In volume one read a letter written in 1633 by John Elliot of Massachusetts Bay to Sir D’Ewes in England, making a plea for funds to begin a college in the Colony. Although denied at that time this request was later honored by John Harvard.

Volume 22 contains a speech given by George Marotta of Stanford University in March 2000. His pessimistic and unpopular view of the sky high Dow Jones Industrial Average and what it may mean for the American economy was an initial, vocal predictor of the subsequent crash.

An entire article could be written about the Oxford English Dictionary. Indeed, whole books have been written about this work, including Reading the OED: One man, one year, 21,730 pages by Ammon Shea and The Meaning of Everything: the story of the OED by Sam Winchester. The library owns the 2nd edition of this 20 volume compendium. The preface states that the aim of the OED is to present all the words “that have formed the English vocabulary from the time of the earliest records to the present day, with all the relevant facts concerning their form, sense-history, pronunciation, and etymology”. The New Revision project was begun in 1984, completed in 1989. The staff and collaborators for such an undertaking numbered 67, with an additional 100+ consultants. Do these numbers make you curious? Here are more statistics: The Second edition of the OED contains 290,500 main entries, 59 million words. There are 137,000 pronunciations, 249,300 etymologies, 577,000 cross references and 2,412,400 illustrative quotations. The first Main Word in the OED is A which has 6 pages of entries; the last Main word is Zyrian.

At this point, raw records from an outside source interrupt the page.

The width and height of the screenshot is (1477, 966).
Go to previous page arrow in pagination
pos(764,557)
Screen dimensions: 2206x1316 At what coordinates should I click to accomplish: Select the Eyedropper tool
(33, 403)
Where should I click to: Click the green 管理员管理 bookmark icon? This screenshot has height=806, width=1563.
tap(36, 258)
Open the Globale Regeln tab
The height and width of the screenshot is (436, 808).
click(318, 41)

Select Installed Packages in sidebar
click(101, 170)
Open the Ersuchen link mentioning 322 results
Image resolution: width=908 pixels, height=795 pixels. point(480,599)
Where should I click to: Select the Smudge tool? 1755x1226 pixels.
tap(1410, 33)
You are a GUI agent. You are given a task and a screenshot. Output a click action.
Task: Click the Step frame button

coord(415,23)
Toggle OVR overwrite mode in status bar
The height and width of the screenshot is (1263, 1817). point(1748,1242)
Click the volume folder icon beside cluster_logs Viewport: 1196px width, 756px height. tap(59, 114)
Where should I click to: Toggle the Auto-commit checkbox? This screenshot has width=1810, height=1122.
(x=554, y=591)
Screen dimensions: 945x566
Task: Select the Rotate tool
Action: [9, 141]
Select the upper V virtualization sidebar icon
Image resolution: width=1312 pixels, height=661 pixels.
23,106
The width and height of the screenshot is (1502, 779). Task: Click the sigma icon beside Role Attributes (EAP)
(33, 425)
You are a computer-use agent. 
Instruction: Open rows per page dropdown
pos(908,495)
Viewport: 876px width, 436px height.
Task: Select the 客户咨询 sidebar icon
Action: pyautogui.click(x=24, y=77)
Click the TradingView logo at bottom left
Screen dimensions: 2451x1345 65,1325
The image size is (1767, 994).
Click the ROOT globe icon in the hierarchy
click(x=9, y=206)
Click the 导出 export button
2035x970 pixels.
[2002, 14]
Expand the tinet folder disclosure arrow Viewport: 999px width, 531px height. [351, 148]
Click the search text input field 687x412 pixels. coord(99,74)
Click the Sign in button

Contemporary Literary Criticism is an indispensible, important resource for the layman or scholar attempting to evaluate and understand a literary work. This includes works of novelists, poets, playwrights and other creative writers. CLC, and its cousins NCLC (19th Century Contemporary Literary Criticism) and TCLC (20th Century Contemporary Literary Criticism) consists of excerpts of published criticism of works by both well-known authors and those lesser known ones whose work critique may be harder to locate . CLC includes writers living or who have died since 1960; TCLC covers authors who died between 1900 and 1960; NCLC covers writers who died between 1800 and 1900. For an individual researcher, locating these reviews would be an insurmountable task. Having relevant excerpts culled together in this accessible manner is. Publication was begun in 1973 and continues today. On the shelves of the library sit 280 volumes of CLC, 203 volumes of NCLC and 212 volumes of TCLC, all published through 2010. The scope and detail of these works has benefited library users of all levels, from High School students just beginning to learn about the world of literary criticism, to scholarly researchers, to the intellectually curious.

New Grove Dictionary of Music and Musicians aims at being encyclopedia and universal. Half the entries related to composers, from ancient times to the present. The criteria for inclusion of a composer vary according to the time period. Every known medieval composer is entered. In the 2001 edition of the Grove that the library has, the music and composers of the 20th century have taken precedent over 19th century musicians. A dictionary such as Grove cannot be cumulative. Each generation of editors reassess it according to the particular requirements of the era.

Among the many fascinating additional multivolume resources worth exploring are American National Biography, Encyclopedia of World Art,International Encyclopedia of Dance, Grizimek’s Animal Life Encyclopedia,Encyclopedia Judaica, New Catholic Encyclopedia, and The Encyclopedia of Mormonism.